Why is the Tallinn digital summit paid so much attention? On the one hand, the topics themselves are important: the future of governments, the economy, and society; Europe’s survival in global digital competition, EU-level cybersecurity matters, copyright.

On the other, a statement from the European Commission yesterday leaves no doubt: it is also a matter of billions of tax euros collecting of which from internet giants, such as Google and Facebook, is a definite short-term plan for the EU. This matter has all but become one of the most burning topics of Estonia’s EU presidency, attracting global attention.

“Political discussions between member states will continue at the Tallinn Digital Summit on September 29. As announced after the ECOFIN meeting (EU finance ministers in Tallinn last week – ed.), the presidency will continue working toward clear positions in the council by the year’s end that will in turn become the EU’s positions in international deliberations of taxation of digital economy and a foundation for future work on the common market,” the Commission’s statement read.

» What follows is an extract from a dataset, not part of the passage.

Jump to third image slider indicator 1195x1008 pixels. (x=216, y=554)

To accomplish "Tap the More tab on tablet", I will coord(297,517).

Finance Commissioner Pierre Moscovici said in Tallinn last week that the coming digital summit is the first place where a solution will be sought for a situation that presently satisfies no European country.

The issue at hand is that technology titans Google, Facebook, Netflix, Amazon et al. have grabbed a substantial part of the European digital advertising and services market, pushing aside local service providers in a situation where taxes on their activities are collected either in the United States or a few European countries in which the corporations have a physical presence, like Ireland or Luxembourg.

The European Union wants taxes paid where revenue is generated, even if companies do not have local offices or employees in relevant countries, which is standard practice for digital enterprises.

If the European Union has so far opted for consensual decision-making in tax matters, there is pressure not to apply the veto ban regarding this matter so smaller members couldn’t block the plans of larger countries.

The role of Estonia, as the presidency, has been noteworthy so far. The finance ministry, under Deputy Chancellor Dmitri Jegorov, presented very clear proposals of how to tax digital giants to European countries a few weeks ago. Estonia’s position is that instead of a company’s physical place of business, what is important is its permanent virtual location – it would serve just as well for accounting of turnover and taxes.

Jegorov told Postimees that confirming a company’s virtual permanent place of business would mean nothing other than its substantial digital presence on the market giving the state the right to tax its profits. Estonia’s proposal for a long-term solution was welcomed by more than 20 member states.